Mr. Hodges is respected in all his choices, but the audience had come to hear the rarely played Nanosonatas by Rzewski. That wonderful composer, now in his 70’s, ironically resembles Hans Werner Henze. Both of them dedicated Leftists, and neither of them writing music which is y pablum for the proletariat. The first piece I ever heard of Rzewski was The People United Will Never Be Defeated, expecting a rip-roaring tribute to the Chilean song going back to the Allende era. Rip-roaring, though, is hardly the word I would use for these complex (and, after some hearings) delightful variations.


Nanoosnatas was exactly what the title says: seven “sonatas” each three minutes long, each with two themes, but no real development, only lots and lots of notes. Rzewski took the meat from the sonata form and left an intriguing series of skeletons.


Even without the title, the series of scales, with Baroque counterpoint, was almost whimsical. They could have been improvised like jazz (and had a jazzy flavor, if not rhythm), and they also had Mr. Rzewski’s tough and tough-minded skill. (Watching him on YouTube, I saw an extraordinary pianist as well as composer). Toward the end, Mr. Hodges knocked on the piano several times, in martial spirit, but in the most superb moment, he spoke–or barked–with the piano, the words from Genesis, with God admonishing Cain for killing his brother. Mr.

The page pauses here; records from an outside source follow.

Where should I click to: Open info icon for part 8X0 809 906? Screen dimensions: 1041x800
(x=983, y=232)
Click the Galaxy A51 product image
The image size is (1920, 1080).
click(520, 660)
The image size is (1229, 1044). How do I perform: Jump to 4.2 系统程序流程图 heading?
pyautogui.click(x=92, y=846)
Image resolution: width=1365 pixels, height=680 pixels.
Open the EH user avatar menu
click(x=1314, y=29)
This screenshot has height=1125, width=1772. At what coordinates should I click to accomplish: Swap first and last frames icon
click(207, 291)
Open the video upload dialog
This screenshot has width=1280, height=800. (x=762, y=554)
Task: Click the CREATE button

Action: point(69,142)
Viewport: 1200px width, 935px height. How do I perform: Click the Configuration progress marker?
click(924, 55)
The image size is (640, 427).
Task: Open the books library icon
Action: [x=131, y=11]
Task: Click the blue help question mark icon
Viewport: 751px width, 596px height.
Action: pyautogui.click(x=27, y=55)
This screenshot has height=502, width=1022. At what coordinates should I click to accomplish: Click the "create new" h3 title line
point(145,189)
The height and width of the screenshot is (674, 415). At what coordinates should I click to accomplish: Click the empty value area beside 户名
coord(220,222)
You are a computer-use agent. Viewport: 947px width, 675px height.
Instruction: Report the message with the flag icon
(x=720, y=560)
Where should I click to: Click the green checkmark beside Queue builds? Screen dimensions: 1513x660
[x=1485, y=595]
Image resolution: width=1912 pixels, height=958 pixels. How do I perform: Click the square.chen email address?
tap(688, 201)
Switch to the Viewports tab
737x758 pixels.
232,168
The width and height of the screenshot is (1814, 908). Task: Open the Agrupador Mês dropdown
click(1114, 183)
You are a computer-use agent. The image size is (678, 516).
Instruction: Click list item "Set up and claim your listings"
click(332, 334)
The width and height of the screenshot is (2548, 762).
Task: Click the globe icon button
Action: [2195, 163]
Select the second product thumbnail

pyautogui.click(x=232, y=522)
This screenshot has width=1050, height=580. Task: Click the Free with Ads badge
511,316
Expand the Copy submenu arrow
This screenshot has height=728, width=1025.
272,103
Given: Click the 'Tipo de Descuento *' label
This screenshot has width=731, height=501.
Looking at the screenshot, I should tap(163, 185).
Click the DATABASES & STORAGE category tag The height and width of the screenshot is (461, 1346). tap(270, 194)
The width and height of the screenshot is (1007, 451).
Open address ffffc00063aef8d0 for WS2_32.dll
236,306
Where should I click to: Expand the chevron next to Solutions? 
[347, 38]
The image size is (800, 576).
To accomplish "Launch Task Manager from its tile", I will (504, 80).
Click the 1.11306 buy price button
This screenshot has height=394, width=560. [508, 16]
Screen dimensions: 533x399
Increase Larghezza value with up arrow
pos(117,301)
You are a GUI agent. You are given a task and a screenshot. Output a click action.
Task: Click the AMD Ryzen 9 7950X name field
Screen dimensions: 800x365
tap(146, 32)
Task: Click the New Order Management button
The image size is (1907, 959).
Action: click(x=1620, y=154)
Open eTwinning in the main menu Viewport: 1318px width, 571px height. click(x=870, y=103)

Hodges played it with true dedication.


Rzewski is a pioneer in a very American sense. The next work could only have been written by a French composer. Dutilleux’s Three Preludes were pure atmosphere. At times it was Debussy in his more ethereal prelude mode, at times Messiaen pressing down the pedal with overtones and overlapping harmonies.


More often, it was Mr. Hodges bringing his own moods to the works, letting them softly soar and langorously land until the last notes simply rose, hovered and disappeared on the extreme high notes of the piano into space.